[START Given data]

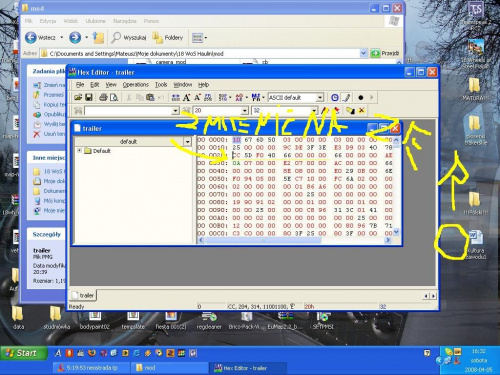Click the empty search input field
Viewport: 500px width, 375px height.
click(x=129, y=110)
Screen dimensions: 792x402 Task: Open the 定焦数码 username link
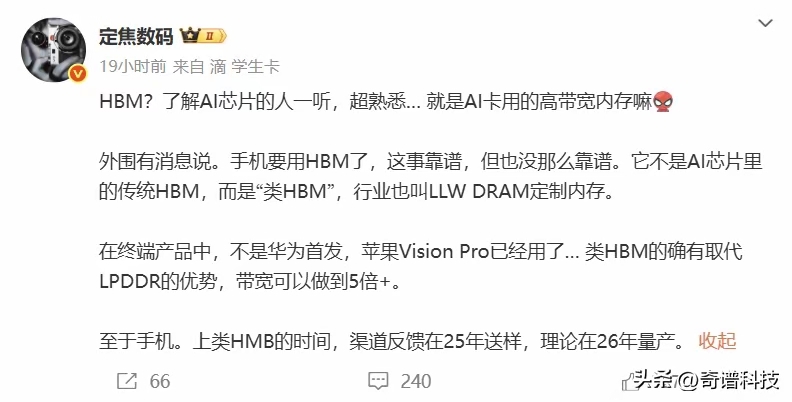[x=136, y=36]
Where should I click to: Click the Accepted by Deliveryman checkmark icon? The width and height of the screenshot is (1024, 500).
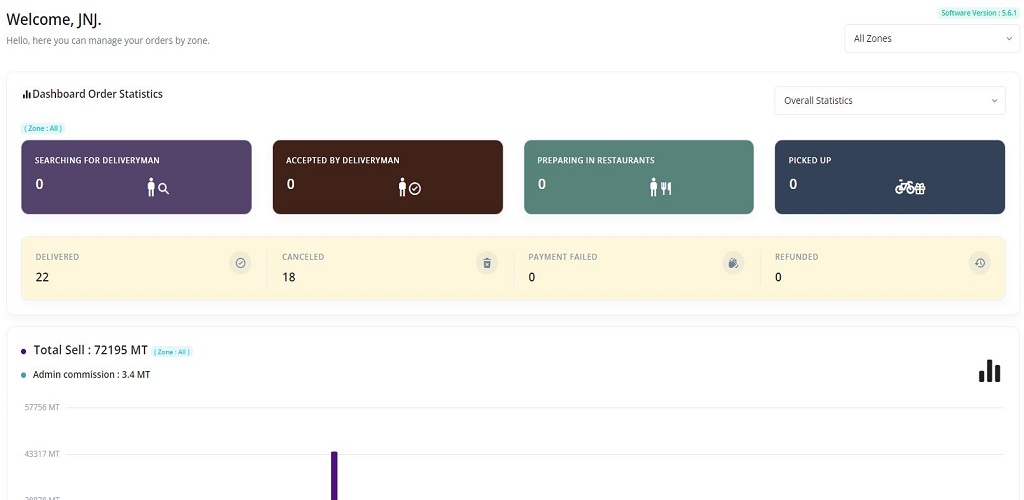coord(410,187)
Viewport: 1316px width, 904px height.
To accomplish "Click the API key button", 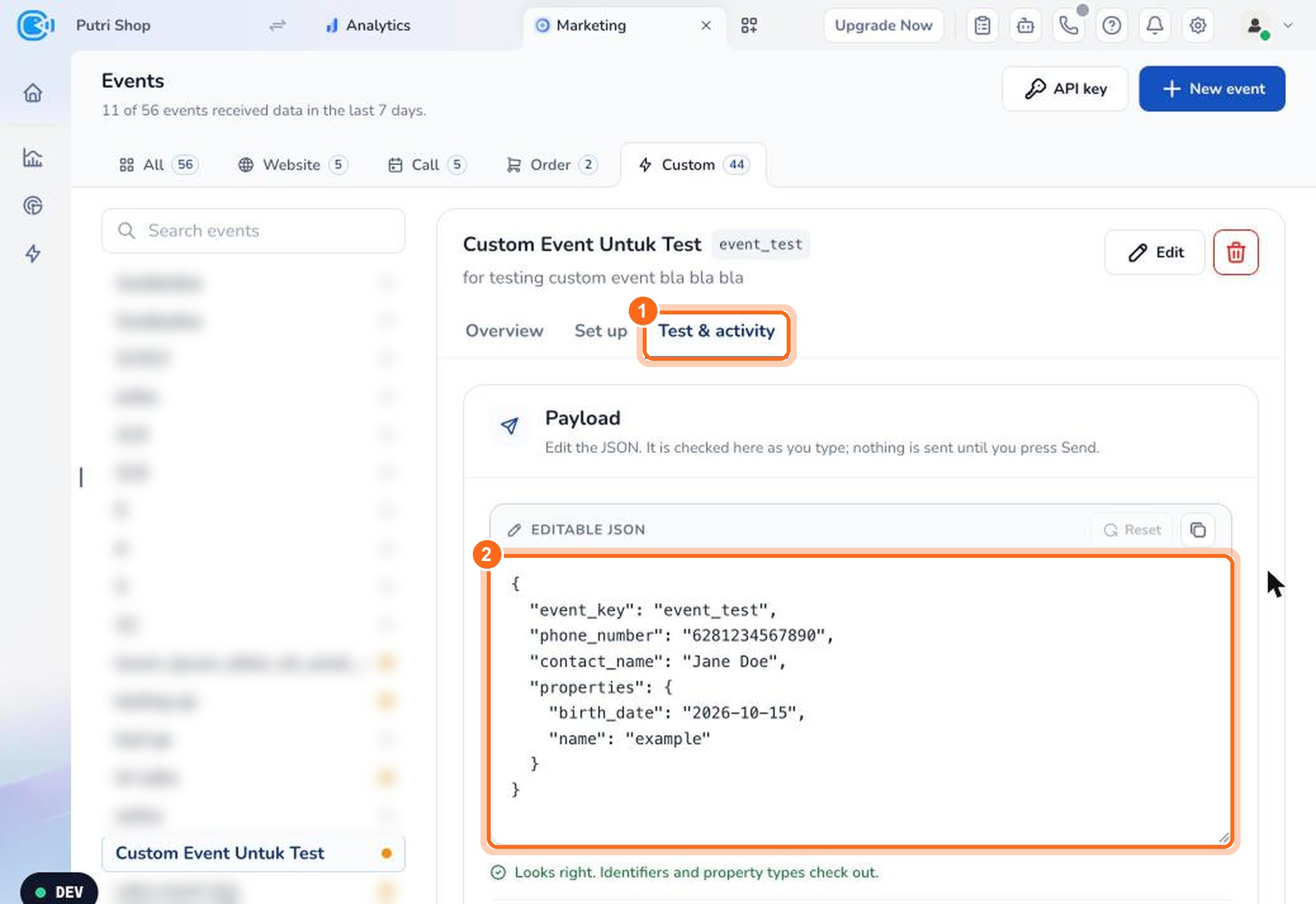I will (x=1065, y=89).
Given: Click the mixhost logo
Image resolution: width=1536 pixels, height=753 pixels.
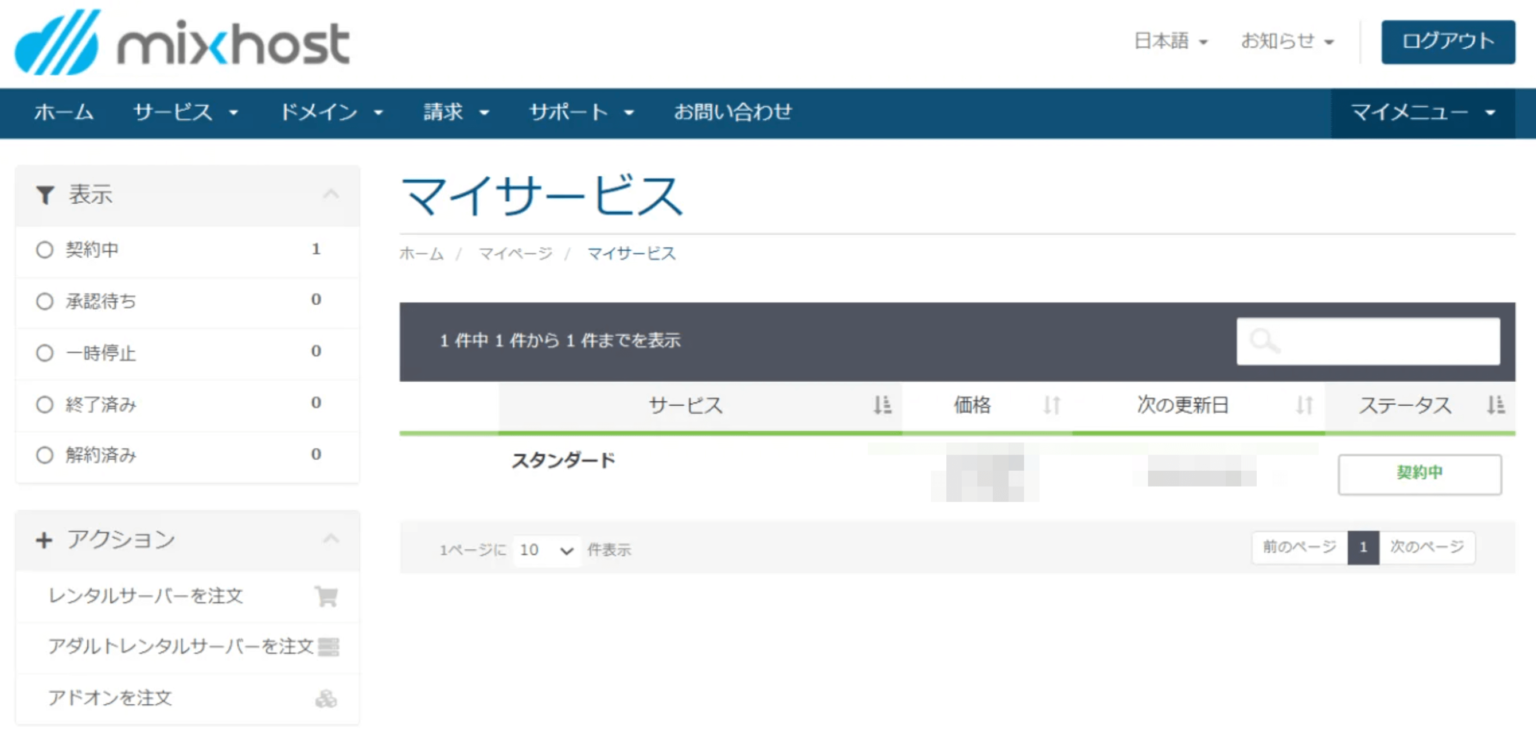Looking at the screenshot, I should point(180,42).
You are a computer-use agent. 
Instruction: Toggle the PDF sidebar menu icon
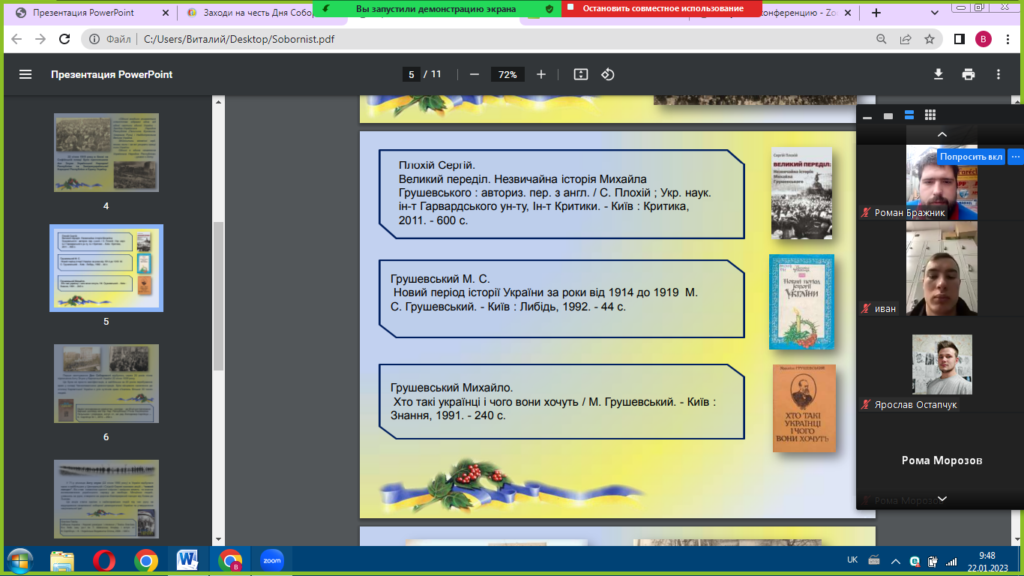point(26,75)
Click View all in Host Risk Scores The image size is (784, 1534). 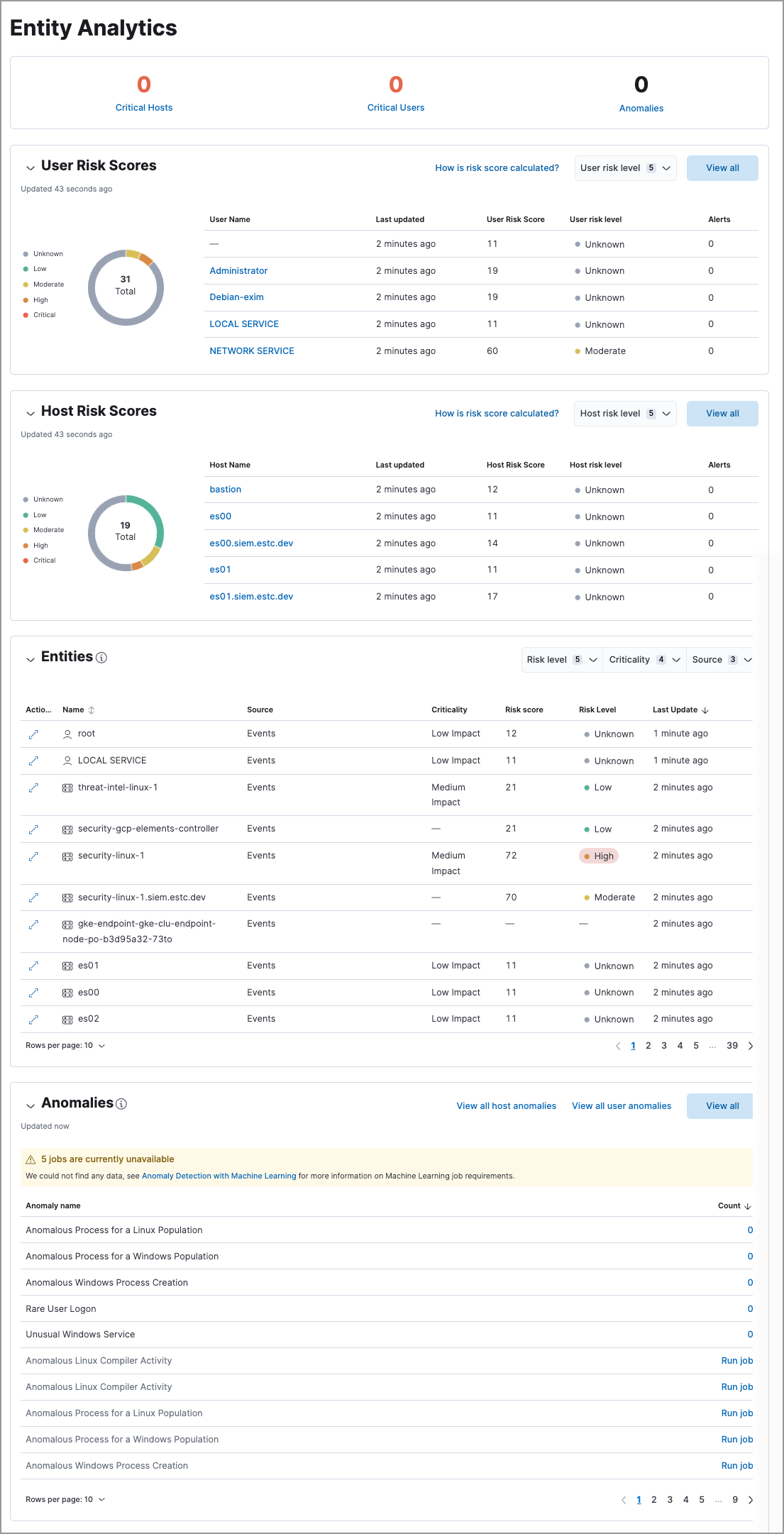pos(722,414)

[END Given data]

### [Written problem]
Write out word for word the lines from the very first one through the one containing "coord(410,187)", without the pictures.

### [Full answer]
Click the empty search input field
Viewport: 500px width, 375px height.
click(x=129, y=110)
Screen dimensions: 792x402 Task: Open the 定焦数码 username link
[x=136, y=36]
Where should I click to: Click the Accepted by Deliveryman checkmark icon? The width and height of the screenshot is (1024, 500).
coord(410,187)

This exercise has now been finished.